FireShadow's picture
Initial clean commit
1721aea
# Synthetic Data Generation Instructions
## Step 1: Configure Parameters
1. Go to the `reproduce_results` folder
2. Open `settings.sh` and configure the hyperparameters
## Step 2: Generate Synthetic Data
### For a Single Method
- Go to the home directory (Do not run from reproduce results)

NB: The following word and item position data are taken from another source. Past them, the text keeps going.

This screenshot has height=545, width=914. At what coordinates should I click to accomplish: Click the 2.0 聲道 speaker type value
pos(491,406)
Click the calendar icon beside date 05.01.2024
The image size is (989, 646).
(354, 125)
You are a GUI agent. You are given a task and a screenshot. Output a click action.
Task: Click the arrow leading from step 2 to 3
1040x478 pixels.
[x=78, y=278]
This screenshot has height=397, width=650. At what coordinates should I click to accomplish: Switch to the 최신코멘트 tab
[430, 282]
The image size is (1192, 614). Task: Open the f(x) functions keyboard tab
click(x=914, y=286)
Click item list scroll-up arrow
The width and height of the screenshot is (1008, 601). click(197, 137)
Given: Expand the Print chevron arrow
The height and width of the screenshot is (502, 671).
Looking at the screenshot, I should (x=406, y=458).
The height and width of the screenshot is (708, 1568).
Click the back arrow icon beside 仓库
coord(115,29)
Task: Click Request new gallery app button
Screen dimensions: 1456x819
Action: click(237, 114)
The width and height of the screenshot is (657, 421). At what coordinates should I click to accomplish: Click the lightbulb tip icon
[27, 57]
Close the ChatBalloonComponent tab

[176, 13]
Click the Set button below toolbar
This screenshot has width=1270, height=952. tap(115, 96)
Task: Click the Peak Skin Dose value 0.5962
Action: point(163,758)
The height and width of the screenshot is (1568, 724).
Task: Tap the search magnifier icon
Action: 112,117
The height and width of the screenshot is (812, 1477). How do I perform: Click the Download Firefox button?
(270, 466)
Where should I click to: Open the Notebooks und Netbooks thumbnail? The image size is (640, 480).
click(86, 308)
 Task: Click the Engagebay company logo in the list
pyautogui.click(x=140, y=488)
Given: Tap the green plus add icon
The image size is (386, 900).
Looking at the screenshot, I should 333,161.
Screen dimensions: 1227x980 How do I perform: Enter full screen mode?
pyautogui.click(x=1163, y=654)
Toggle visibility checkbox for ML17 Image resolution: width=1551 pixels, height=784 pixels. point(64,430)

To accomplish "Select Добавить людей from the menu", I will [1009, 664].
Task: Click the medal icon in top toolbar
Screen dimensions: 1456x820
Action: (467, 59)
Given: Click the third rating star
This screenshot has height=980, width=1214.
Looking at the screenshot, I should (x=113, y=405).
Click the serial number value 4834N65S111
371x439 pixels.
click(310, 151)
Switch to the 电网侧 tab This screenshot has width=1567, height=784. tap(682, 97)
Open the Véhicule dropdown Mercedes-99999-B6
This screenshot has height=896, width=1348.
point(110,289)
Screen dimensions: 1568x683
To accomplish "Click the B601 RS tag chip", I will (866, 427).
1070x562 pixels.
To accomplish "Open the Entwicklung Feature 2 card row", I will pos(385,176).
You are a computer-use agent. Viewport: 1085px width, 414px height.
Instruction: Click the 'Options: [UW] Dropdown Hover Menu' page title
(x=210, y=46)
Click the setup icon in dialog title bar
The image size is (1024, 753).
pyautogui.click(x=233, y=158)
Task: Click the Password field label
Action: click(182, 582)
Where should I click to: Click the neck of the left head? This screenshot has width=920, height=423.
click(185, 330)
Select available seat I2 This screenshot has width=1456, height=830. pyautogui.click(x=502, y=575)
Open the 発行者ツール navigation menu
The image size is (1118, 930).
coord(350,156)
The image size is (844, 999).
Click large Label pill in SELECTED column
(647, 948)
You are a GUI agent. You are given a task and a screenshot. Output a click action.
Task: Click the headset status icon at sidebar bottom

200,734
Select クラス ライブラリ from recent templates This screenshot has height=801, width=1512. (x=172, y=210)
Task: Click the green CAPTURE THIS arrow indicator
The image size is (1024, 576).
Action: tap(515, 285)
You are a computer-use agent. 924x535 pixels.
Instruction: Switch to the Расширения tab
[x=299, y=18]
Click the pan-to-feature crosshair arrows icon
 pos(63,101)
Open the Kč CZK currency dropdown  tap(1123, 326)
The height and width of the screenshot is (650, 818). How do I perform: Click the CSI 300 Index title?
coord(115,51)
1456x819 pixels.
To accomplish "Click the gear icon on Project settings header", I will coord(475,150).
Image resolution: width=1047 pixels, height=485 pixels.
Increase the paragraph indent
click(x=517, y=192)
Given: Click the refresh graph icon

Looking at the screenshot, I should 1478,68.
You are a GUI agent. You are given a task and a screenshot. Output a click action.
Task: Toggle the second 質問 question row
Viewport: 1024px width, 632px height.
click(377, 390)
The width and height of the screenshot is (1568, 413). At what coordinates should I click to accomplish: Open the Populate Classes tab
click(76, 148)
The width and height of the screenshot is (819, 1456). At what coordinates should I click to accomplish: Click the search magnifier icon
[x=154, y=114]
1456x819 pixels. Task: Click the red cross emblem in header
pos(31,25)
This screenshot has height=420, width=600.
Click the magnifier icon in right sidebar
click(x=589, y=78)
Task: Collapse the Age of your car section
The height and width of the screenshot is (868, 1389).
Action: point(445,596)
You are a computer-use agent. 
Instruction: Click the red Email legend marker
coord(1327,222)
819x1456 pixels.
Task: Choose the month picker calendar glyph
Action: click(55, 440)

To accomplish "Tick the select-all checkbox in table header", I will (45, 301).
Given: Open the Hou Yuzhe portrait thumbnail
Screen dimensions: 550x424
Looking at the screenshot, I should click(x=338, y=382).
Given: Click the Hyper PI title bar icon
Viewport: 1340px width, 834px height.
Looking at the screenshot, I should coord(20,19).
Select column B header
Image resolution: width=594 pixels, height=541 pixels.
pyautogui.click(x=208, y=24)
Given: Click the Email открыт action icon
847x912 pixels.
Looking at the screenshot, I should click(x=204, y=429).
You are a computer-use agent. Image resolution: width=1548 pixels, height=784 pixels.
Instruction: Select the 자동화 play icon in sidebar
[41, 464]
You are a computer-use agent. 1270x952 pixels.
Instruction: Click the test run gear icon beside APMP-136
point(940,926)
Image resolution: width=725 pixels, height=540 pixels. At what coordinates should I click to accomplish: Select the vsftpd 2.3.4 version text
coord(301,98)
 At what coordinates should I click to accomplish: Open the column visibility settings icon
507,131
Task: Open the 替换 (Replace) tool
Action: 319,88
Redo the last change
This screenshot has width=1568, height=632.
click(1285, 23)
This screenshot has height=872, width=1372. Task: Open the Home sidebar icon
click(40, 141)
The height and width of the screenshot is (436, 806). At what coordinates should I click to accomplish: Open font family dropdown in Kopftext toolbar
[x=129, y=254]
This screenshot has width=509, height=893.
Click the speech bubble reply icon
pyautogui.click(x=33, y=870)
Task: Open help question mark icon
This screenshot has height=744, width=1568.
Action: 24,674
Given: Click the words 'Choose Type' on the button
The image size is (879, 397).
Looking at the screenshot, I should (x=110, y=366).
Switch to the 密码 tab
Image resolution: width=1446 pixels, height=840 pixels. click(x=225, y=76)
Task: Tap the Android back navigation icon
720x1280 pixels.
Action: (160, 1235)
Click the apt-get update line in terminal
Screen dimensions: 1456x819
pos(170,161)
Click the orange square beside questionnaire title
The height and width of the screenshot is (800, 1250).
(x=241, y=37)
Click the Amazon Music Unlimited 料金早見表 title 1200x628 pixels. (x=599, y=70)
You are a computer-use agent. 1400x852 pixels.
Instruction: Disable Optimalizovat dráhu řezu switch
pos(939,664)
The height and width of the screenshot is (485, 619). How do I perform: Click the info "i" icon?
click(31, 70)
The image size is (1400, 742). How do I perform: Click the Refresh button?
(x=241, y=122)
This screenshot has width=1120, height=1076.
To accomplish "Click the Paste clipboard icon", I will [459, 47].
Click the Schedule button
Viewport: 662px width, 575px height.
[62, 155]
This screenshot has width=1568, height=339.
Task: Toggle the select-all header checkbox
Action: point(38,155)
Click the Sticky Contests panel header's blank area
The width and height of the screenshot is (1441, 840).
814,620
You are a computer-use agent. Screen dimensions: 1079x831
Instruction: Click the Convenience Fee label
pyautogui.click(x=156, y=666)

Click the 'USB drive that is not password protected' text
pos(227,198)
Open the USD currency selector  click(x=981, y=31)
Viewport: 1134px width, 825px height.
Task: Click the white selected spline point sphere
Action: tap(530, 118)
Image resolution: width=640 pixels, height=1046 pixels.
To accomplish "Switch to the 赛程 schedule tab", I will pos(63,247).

- To generate data for a specific method (e.g., RCT), run the following bash script:
```bash
bash reproduce_results/create_data/create_rct_data.sh
```
**Output** 
***Note*** The results are described with respect to the default parameters in settings.sh. They may vary if the names are modified in settings.sh.   `
- Datasets will be saved to: `samples/synthetic/rct/data/`
- A metadata file will be created at: `samples/synthetic/rct/metadata/rct.json`
- The metadata file contains the following information about the synthetic data:
  - True effects
  - Number of observations
  - Number of continuous covariates
  - Number of binary covariates
### For All Methods
To generate synthetic data for all methods in one go:
```bash
bash reproduce_results/create_synthetic_data_all.sh
```
## Step 3: Generate Contextual Information
### For a Single Method
1. Go to the home directory
2. To generate column labels, backstory, and query for datasets related to a specific method (e.g., RCT), run:
```bash
bash reproduce_results/create_context/create_context_rct.sh
```
**Output:** GPT generated information will be saved to: `samples/synthetic/rct/description/rct.json`
### For All Methods
To generate contextual information for all methods at once:
```bash
bash reproduce_results/create_context_all.sh
```
## Step 4: Generate Summary Files
- Go to the home directory
- Then run the following command:
```bash
bash reproduce_results/finalize_synthetic_dataset.sh
```
### Output Files
The script generates two types of output files:
1. **CAIS Input Files**
   - They contain all information needed to run CAIS on the synthetic dataset. A separate file is created for each method (rct_info.csv for RCT). Files are saved to `reproduce_results/samples/synthetic/data_info`
2. **Renamed Dataset Files**
   - Original columns (X1, X2, ..., Y, D) are renamed with real-world variable names generated by GPT in the previous step. The files are saved in `reproduce_results/samples/synthetic/synthetic_data`
## Sample Results
Example outputs can be found in the `samples/synthetic` directory.